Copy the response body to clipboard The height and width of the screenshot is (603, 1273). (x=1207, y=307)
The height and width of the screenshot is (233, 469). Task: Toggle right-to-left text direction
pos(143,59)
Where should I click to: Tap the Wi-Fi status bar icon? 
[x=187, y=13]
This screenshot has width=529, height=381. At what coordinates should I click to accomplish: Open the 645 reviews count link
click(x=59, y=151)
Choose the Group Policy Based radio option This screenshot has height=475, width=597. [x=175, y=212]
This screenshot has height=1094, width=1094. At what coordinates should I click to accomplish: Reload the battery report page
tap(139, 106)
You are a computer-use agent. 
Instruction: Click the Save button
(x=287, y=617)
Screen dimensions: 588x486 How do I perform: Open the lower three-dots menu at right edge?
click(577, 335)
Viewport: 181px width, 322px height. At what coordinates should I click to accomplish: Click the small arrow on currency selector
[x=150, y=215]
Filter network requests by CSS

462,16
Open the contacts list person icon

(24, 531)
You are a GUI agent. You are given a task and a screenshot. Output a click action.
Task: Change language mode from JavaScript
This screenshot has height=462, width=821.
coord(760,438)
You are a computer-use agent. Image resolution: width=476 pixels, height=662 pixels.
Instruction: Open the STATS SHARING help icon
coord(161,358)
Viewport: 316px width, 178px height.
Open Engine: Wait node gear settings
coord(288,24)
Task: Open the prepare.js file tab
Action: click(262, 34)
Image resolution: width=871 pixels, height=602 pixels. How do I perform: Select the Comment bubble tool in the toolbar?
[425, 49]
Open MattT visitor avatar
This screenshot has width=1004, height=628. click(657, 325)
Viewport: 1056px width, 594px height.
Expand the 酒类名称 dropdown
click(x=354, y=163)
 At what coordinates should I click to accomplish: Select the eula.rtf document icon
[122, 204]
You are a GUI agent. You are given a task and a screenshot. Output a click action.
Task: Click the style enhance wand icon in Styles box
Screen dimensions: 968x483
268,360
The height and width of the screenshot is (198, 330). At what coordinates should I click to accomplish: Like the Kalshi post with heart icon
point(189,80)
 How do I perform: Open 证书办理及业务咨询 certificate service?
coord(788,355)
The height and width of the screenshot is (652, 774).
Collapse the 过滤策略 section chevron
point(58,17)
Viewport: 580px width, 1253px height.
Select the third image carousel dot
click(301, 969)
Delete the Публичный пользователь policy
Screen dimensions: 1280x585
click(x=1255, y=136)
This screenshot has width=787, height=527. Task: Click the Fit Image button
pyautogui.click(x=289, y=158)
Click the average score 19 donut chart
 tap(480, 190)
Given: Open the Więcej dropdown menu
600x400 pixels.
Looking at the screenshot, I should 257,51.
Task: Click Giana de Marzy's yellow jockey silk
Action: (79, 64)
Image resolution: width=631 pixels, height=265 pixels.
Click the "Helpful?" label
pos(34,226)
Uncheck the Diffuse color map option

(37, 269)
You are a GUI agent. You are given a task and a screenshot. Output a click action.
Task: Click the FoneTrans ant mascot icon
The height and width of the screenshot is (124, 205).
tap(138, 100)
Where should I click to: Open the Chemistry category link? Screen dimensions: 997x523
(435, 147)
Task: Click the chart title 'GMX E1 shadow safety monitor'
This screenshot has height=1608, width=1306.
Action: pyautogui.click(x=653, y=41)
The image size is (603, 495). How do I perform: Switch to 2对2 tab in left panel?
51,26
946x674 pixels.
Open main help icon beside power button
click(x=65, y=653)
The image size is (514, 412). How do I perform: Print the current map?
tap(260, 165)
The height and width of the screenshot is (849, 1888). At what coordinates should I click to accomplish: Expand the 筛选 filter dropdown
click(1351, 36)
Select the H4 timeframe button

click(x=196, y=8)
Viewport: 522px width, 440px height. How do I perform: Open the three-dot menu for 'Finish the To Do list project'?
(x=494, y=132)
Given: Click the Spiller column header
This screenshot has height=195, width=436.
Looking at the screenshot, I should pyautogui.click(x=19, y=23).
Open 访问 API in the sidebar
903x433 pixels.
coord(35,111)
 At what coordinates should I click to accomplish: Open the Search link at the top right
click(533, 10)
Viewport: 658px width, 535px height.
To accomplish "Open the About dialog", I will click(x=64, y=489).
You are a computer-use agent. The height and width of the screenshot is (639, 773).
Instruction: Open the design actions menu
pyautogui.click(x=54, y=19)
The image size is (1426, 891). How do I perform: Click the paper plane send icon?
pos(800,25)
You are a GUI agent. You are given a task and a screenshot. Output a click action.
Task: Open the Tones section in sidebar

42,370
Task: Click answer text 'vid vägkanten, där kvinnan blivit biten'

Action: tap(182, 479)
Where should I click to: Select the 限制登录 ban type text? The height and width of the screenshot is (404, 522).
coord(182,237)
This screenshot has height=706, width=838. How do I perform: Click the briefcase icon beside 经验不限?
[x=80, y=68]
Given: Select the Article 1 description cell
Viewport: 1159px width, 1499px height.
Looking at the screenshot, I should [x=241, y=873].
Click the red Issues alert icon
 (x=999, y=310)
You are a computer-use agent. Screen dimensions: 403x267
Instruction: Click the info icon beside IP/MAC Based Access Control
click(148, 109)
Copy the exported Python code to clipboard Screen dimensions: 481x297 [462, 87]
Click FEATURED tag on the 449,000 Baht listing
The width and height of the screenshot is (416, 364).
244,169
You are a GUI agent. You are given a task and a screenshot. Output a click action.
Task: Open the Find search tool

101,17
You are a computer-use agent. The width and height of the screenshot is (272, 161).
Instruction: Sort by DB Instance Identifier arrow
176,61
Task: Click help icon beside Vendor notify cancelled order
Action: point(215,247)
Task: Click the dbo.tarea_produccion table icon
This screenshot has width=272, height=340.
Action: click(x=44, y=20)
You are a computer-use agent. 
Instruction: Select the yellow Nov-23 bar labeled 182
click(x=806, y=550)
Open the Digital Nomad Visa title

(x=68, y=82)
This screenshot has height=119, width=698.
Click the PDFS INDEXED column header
○ ○ ○ ○ ○
> **What to do**
Word for word, repeat each entry from the listing above.

> **Completed task**
Copy the response body to clipboard The height and width of the screenshot is (603, 1273). (x=1207, y=307)
The height and width of the screenshot is (233, 469). Task: Toggle right-to-left text direction
pos(143,59)
Where should I click to: Tap the Wi-Fi status bar icon? 
[x=187, y=13]
This screenshot has width=529, height=381. At what coordinates should I click to accomplish: Open the 645 reviews count link
click(x=59, y=151)
Choose the Group Policy Based radio option This screenshot has height=475, width=597. [x=175, y=212]
This screenshot has height=1094, width=1094. At what coordinates should I click to accomplish: Reload the battery report page
tap(139, 106)
You are a computer-use agent. 
Instruction: Click the Save button
(x=287, y=617)
Screen dimensions: 588x486 How do I perform: Open the lower three-dots menu at right edge?
click(577, 335)
Viewport: 181px width, 322px height. At what coordinates should I click to accomplish: Click the small arrow on currency selector
[x=150, y=215]
Filter network requests by CSS

462,16
Open the contacts list person icon

(24, 531)
You are a GUI agent. You are given a task and a screenshot. Output a click action.
Task: Change language mode from JavaScript
This screenshot has height=462, width=821.
coord(760,438)
You are a computer-use agent. Image resolution: width=476 pixels, height=662 pixels.
Instruction: Open the STATS SHARING help icon
coord(161,358)
Viewport: 316px width, 178px height.
Open Engine: Wait node gear settings
coord(288,24)
Task: Open the prepare.js file tab
Action: click(262, 34)
Image resolution: width=871 pixels, height=602 pixels. How do I perform: Select the Comment bubble tool in the toolbar?
[425, 49]
Open MattT visitor avatar
This screenshot has width=1004, height=628. click(657, 325)
Viewport: 1056px width, 594px height.
Expand the 酒类名称 dropdown
click(x=354, y=163)
 At what coordinates should I click to accomplish: Select the eula.rtf document icon
[122, 204]
You are a GUI agent. You are given a task and a screenshot. Output a click action.
Task: Click the style enhance wand icon in Styles box
Screen dimensions: 968x483
268,360
The height and width of the screenshot is (198, 330). At what coordinates should I click to accomplish: Like the Kalshi post with heart icon
point(189,80)
 How do I perform: Open 证书办理及业务咨询 certificate service?
coord(788,355)
The height and width of the screenshot is (652, 774).
Collapse the 过滤策略 section chevron
point(58,17)
Viewport: 580px width, 1253px height.
Select the third image carousel dot
click(301, 969)
Delete the Публичный пользователь policy
Screen dimensions: 1280x585
click(x=1255, y=136)
This screenshot has width=787, height=527. Task: Click the Fit Image button
pyautogui.click(x=289, y=158)
Click the average score 19 donut chart
 tap(480, 190)
Given: Open the Więcej dropdown menu
600x400 pixels.
Looking at the screenshot, I should 257,51.
Task: Click Giana de Marzy's yellow jockey silk
Action: (79, 64)
Image resolution: width=631 pixels, height=265 pixels.
Click the "Helpful?" label
pos(34,226)
Uncheck the Diffuse color map option

(37, 269)
You are a GUI agent. You are given a task and a screenshot. Output a click action.
Task: Click the FoneTrans ant mascot icon
The height and width of the screenshot is (124, 205).
tap(138, 100)
Where should I click to: Open the Chemistry category link? Screen dimensions: 997x523
(435, 147)
Task: Click the chart title 'GMX E1 shadow safety monitor'
This screenshot has height=1608, width=1306.
Action: pyautogui.click(x=653, y=41)
The image size is (603, 495). How do I perform: Switch to 2对2 tab in left panel?
51,26
946x674 pixels.
Open main help icon beside power button
click(x=65, y=653)
The image size is (514, 412). How do I perform: Print the current map?
tap(260, 165)
The height and width of the screenshot is (849, 1888). At what coordinates should I click to accomplish: Expand the 筛选 filter dropdown
click(1351, 36)
Select the H4 timeframe button

click(x=196, y=8)
Viewport: 522px width, 440px height. How do I perform: Open the three-dot menu for 'Finish the To Do list project'?
(x=494, y=132)
Given: Click the Spiller column header
This screenshot has height=195, width=436.
Looking at the screenshot, I should pyautogui.click(x=19, y=23).
Open 访问 API in the sidebar
903x433 pixels.
coord(35,111)
 At what coordinates should I click to accomplish: Open the Search link at the top right
click(533, 10)
Viewport: 658px width, 535px height.
To accomplish "Open the About dialog", I will click(x=64, y=489).
You are a computer-use agent. The height and width of the screenshot is (639, 773).
Instruction: Open the design actions menu
pyautogui.click(x=54, y=19)
The image size is (1426, 891). How do I perform: Click the paper plane send icon?
pos(800,25)
You are a GUI agent. You are given a task and a screenshot. Output a click action.
Task: Open the Tones section in sidebar

42,370
Task: Click answer text 'vid vägkanten, där kvinnan blivit biten'

Action: tap(182, 479)
Where should I click to: Select the 限制登录 ban type text? The height and width of the screenshot is (404, 522).
coord(182,237)
This screenshot has height=706, width=838. How do I perform: Click the briefcase icon beside 经验不限?
[x=80, y=68]
Given: Select the Article 1 description cell
Viewport: 1159px width, 1499px height.
Looking at the screenshot, I should [x=241, y=873].
Click the red Issues alert icon
 (x=999, y=310)
You are a computer-use agent. Screen dimensions: 403x267
Instruction: Click the info icon beside IP/MAC Based Access Control
click(148, 109)
Copy the exported Python code to clipboard Screen dimensions: 481x297 [462, 87]
Click FEATURED tag on the 449,000 Baht listing
The width and height of the screenshot is (416, 364).
244,169
You are a GUI agent. You are given a task and a screenshot. Output a click action.
Task: Open the Find search tool

101,17
You are a computer-use agent. The width and height of the screenshot is (272, 161).
Instruction: Sort by DB Instance Identifier arrow
176,61
Task: Click help icon beside Vendor notify cancelled order
Action: point(215,247)
Task: Click the dbo.tarea_produccion table icon
This screenshot has width=272, height=340.
Action: click(x=44, y=20)
You are a computer-use agent. 
Instruction: Select the yellow Nov-23 bar labeled 182
click(x=806, y=550)
Open the Digital Nomad Visa title

(x=68, y=82)
This screenshot has height=119, width=698.
Click the PDFS INDEXED column header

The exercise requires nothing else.